> _Job_
Reproduce verbatim the lines from the one containing "[Youtube] (1327, 844)" up to and including the one containing "Our Blog (36, 1482)", omitting the pictures.

> _Source material_
....

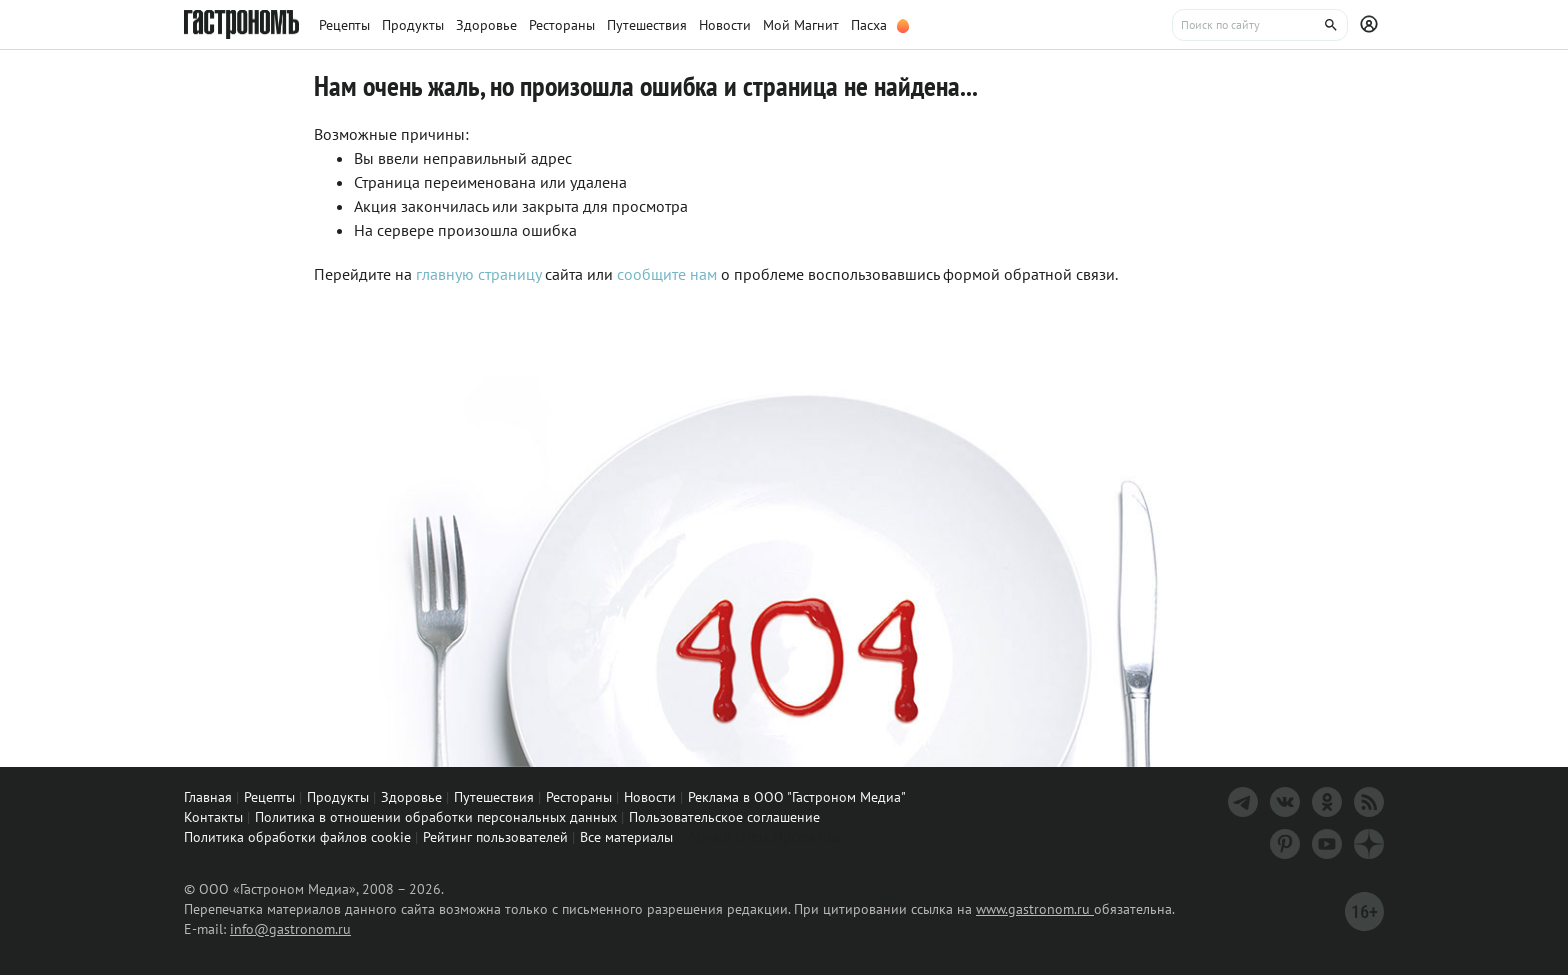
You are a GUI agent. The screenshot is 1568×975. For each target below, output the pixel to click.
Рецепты (269, 797)
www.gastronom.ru (1035, 909)
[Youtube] (1327, 844)
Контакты (213, 817)
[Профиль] (1372, 25)
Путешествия (494, 797)
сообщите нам (669, 274)
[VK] (1285, 802)
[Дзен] (1369, 844)
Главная (208, 797)
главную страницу (478, 274)
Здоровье (411, 797)
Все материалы (626, 837)
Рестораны (579, 797)
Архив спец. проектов (764, 836)
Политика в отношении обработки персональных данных (436, 817)
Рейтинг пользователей (495, 837)
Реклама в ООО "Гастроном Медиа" (797, 797)
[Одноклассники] (1327, 802)
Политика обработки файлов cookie (297, 837)
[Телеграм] (1243, 802)
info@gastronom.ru (290, 929)
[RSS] (1369, 802)
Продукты (338, 797)
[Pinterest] (1285, 844)
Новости (650, 797)
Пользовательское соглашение (724, 817)
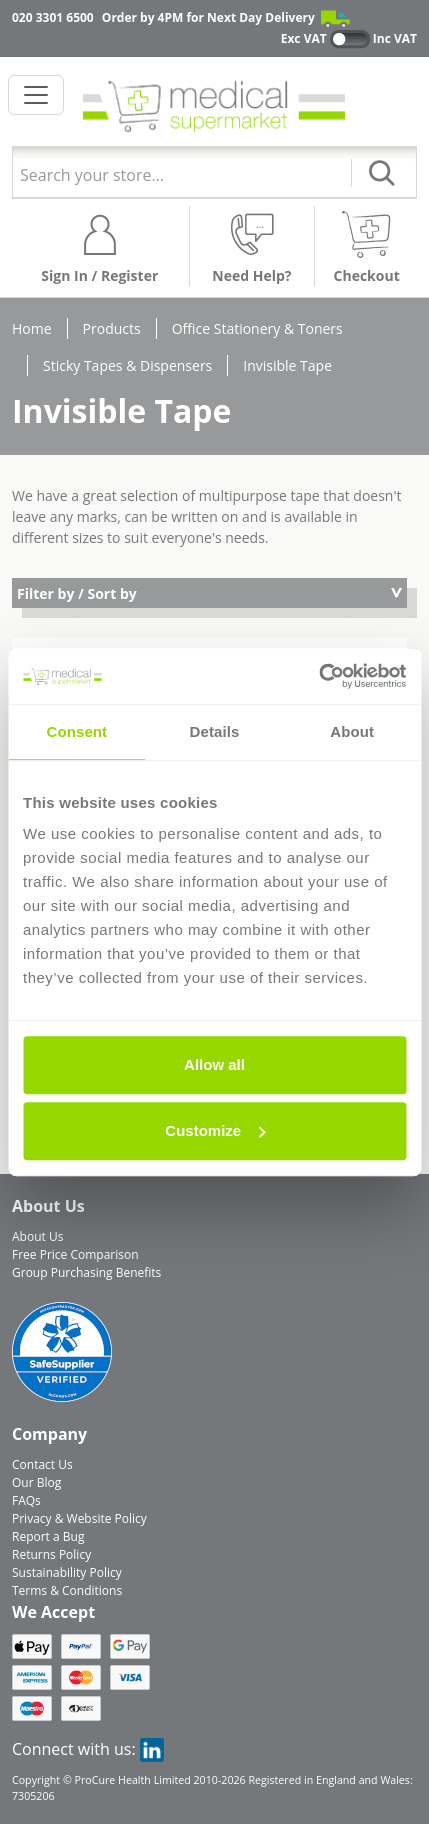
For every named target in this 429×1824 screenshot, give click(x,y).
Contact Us (42, 1464)
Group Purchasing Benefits (86, 1272)
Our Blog (36, 1482)
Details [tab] (215, 731)
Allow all (214, 1064)
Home (32, 328)
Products (112, 328)
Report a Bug (48, 1536)
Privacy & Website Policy (79, 1518)
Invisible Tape (287, 365)
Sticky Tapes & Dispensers (127, 365)
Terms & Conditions (67, 1590)
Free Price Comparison (75, 1254)
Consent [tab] (76, 731)
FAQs (26, 1500)
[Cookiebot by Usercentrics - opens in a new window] (318, 676)
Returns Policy (51, 1554)
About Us (37, 1236)
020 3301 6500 (53, 17)
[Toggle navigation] (36, 95)
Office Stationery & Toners (257, 328)
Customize (215, 1130)
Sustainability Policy (67, 1572)
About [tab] (352, 731)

....

> _Worked solution_
[Youtube] (1327, 844)
Контакты (213, 817)
[Профиль] (1372, 25)
Путешествия (494, 797)
сообщите нам (669, 274)
[VK] (1285, 802)
[Дзен] (1369, 844)
Главная (208, 797)
главную страницу (478, 274)
Здоровье (411, 797)
Все материалы (626, 837)
Рестораны (579, 797)
Архив спец. проектов (764, 836)
Политика в отношении обработки персональных данных (436, 817)
Рейтинг пользователей (495, 837)
Реклама в ООО "Гастроном Медиа" (797, 797)
[Одноклассники] (1327, 802)
Политика обработки файлов cookie (297, 837)
[Телеграм] (1243, 802)
info@gastronom.ru (290, 929)
[RSS] (1369, 802)
Продукты (338, 797)
[Pinterest] (1285, 844)
Новости (650, 797)
Пользовательское соглашение (724, 817)
For every named target in this 429×1824 screenshot, give click(x,y).
Contact Us (42, 1464)
Group Purchasing Benefits (86, 1272)
Our Blog (36, 1482)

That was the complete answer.